> **Task requirements**
Every line from the one with "Image resolution: width=678" through the final line of the data below goes in the answer, copied exactly. Pictures do not.

Dataset entries
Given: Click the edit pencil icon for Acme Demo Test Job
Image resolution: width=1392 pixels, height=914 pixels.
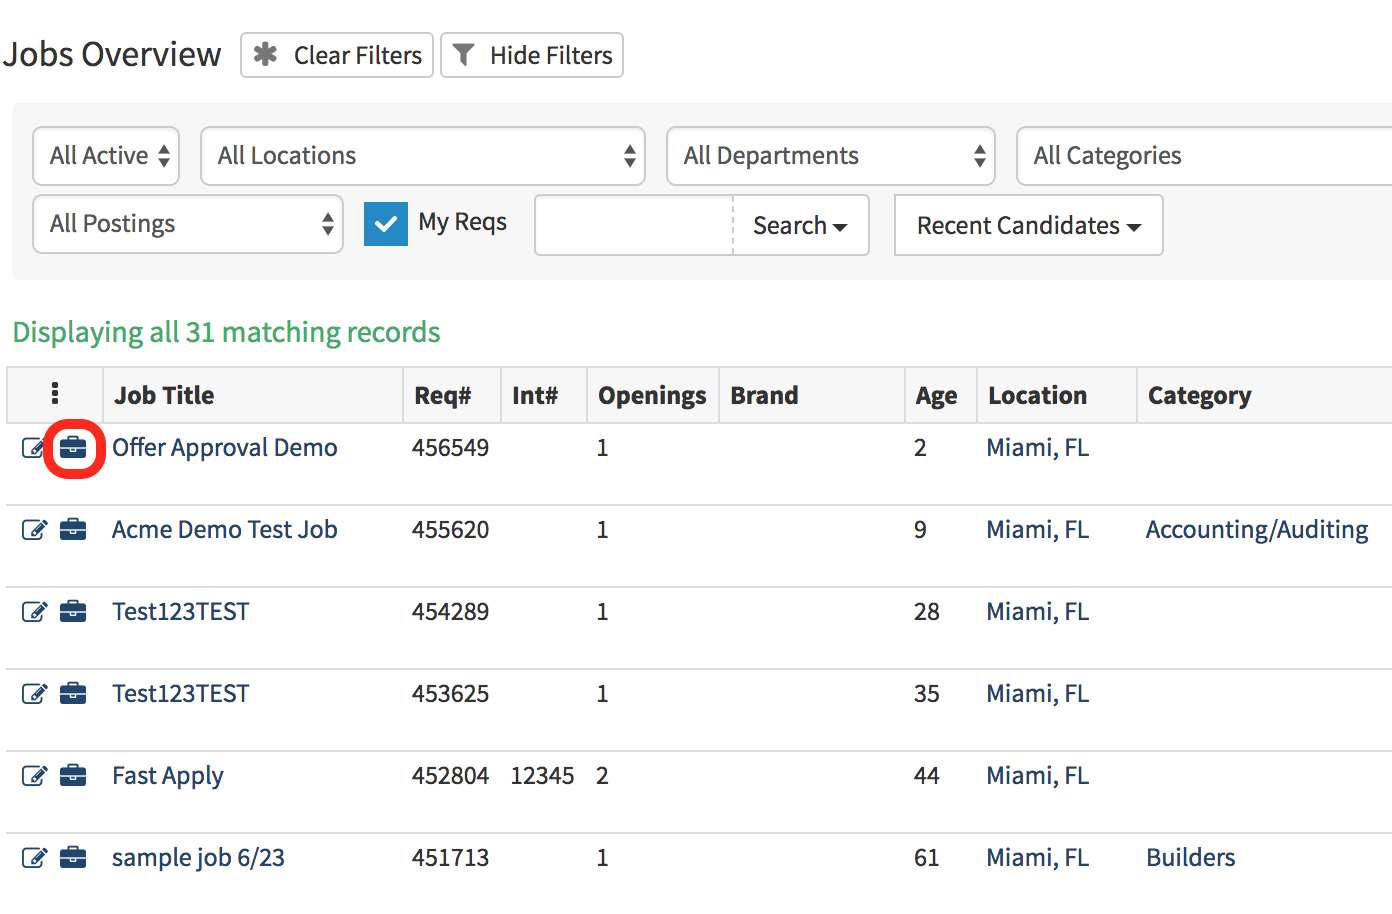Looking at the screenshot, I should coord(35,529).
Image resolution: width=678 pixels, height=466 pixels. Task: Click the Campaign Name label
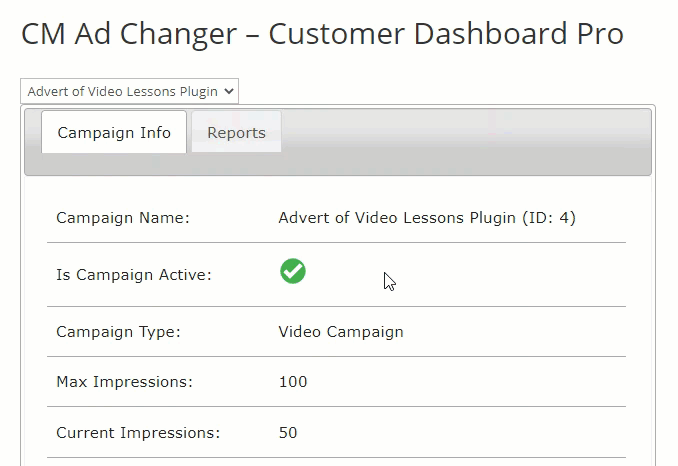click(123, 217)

> **Exercise solution**
Image resolution: width=678 pixels, height=466 pixels. Task: Click the Campaign Name label
click(123, 217)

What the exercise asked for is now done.